Habitual physical activity found to increase appetite control response


A systematic review published in the journal Sports Medicine has looked at whether appetite control differs according to levels of physical activity.

  • A team of researchers from the University of Leeds in the U.K. assessed whether physically active individuals have more sensitive control over appetite compared to inactive individuals.
  • The research team searched for articles published from 1996 to 2015 with the use of keywords that pertain to physical activity, appetite, food intake, appetite-related peptides.
  • The articles included involved healthy non-smoking adults aged 18 to 64 years old who participated in cross-sectional studies that examined appetite control in active and inactive individuals; or before and after exercise training in formerly inactive individuals.
  • A total of 28 studies met the researchers’ criteria and were analyzed by them.
  • Results showed that appetite sensations and absolute energy intake did not differ consistently across studies.
  • Active participants in the studies had a better ability to compensate for high-energy preloads through a decrease in energy consumption, in comparison with inactive participants.
  • A significant curvilinear effect on energy intake was seen when physical activity level was evaluated across cross-sectional studies.
  • In addition, the review supports the formulation that physical activity level and energy intake may have a non-linear relationship.
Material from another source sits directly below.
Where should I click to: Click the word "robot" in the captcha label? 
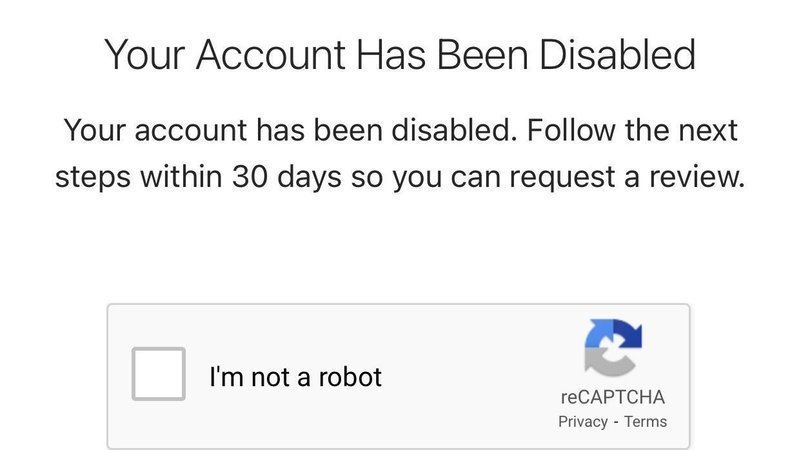(x=350, y=377)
However, the underlying mechanisms are not determined but could include body composition differences, postprandial hunger or satiety peptides, or sensitivity to tonic peptides like insulin or leptin.
  • Active individuals could reduce the risk of overconsumption in an energy-dense food environment.

In conclusion, the findings of the review indicated that people who were habitually active exhibited improved compensation for the energy density of foods compared to people who were not physically active.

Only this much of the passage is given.